▶ [Текст обзора]:
◇ ◇ ◇ ◇ ◇ ◇ ◇

(Обзор новых книг)
Опубликовано в журнале НЛО, номер 4, 2008
АВТОБИОГРАФИЧЕСКАЯ ПРАКТИКА В РОССИИ И ВО ФРАНЦИИ: Сборник статей / Под ред. Катрин Вьолле и Елены Гречаной. — М.: ИМЛИ РАН, 2006. — 279 с. — 1000 экз.
Михеев Михаил. ДНЕВНИК КАК ЭГО-ТЕКСТ (РОССИЯ, XIX—XX). — М.: Водолей Publishers, 2007. — 263 с. — 500 экз.
То, что автодокументальные или эго-тексты в современном мире перестали находиться ad marginem, доказать (показать) несложно. Откройте в Интернете “Яндекс”, и увидите, что блоги выделены там отдельной поисковой строкой. Войдите в “Живой журнал” — там обнаружите броуновское движение дневниковых практик. Зайдите на любой форум — там совершается интенсивнейший обмен посланиями, то есть эпистолярный диалог (редуцированный и концентрированный во времени). Так что исследование подобных практик, особенно таких, что называются “обыденным письмом”, — весьма актуальная задача. Две книги, о которых пойдет речь, и посвящены обсуждению этой научной задачи, правда, не на столь “горячо” современном материале, а скорее в исторической перспективе. Хотя, впрочем, один из материалов сборника “Автобиографическая практика в России и во Франции” называется “Исследование современной практики ведения дневника в России”, и его автор Е.Д. Гальцева представляет результаты социологическолго опроса, проведенного в 2001—2002 гг.
Эта статья в ряду других иллюстрирует тезис редакторов сборника К. Вьолле и Е. Гречаной, которые в предисловии пишут: “В настоящем сборнике преимущественное внимание уделяется именно “обычному письму” (термин Д. Фабра. — И.С.) — ракурс, позволяющий выявить существенные аспекты автобиографической стратегии на ее как бы “нулевом уровне”” (с. 6). Рецензирумая книга представляет на суд читателя результаты исследований, проводившихся в 2000—2002 гг. российскими и французскими учеными в рамках Международной программы сотрудничества (PICS) “Автобиографические тексты XVIII—XX веков”1.

◇ ◇ ◇ ◇ ◇ ◇ ◇

▶ [Исходные данные]:

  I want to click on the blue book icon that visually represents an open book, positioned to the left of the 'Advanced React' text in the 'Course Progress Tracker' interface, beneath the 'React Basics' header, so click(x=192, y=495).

◇ ◇ ◇ ◇ ◇ ◇ ◇

▶ [Задача 1]:
Переведите на английский это предложение из обзора: «Откройте в Интернете “Яндекс”, и увидите, что блоги выделены там отдельной поисковой строкой.»
▶ [Задача 2]:
Перепишите из обзора слово в слово всё, начиная со слов «(Обзор новых книг)» и до слов «с. — 1000 экз.» включительно.
Данные здесь не понадобятся.

▶ [Ответ 1]:
Open Yandex on the Internet, and you will see that blogs have a separate search line of their own there.

▶ [Ответ 2]:
(Обзор новых книг)
Опубликовано в журнале НЛО, номер 4, 2008
АВТОБИОГРАФИЧЕСКАЯ ПРАКТИКА В РОССИИ И ВО ФРАНЦИИ: Сборник статей / Под ред. Катрин Вьолле и Елены Гречаной. — М.: ИМЛИ РАН, 2006. — 279 с. — 1000 экз.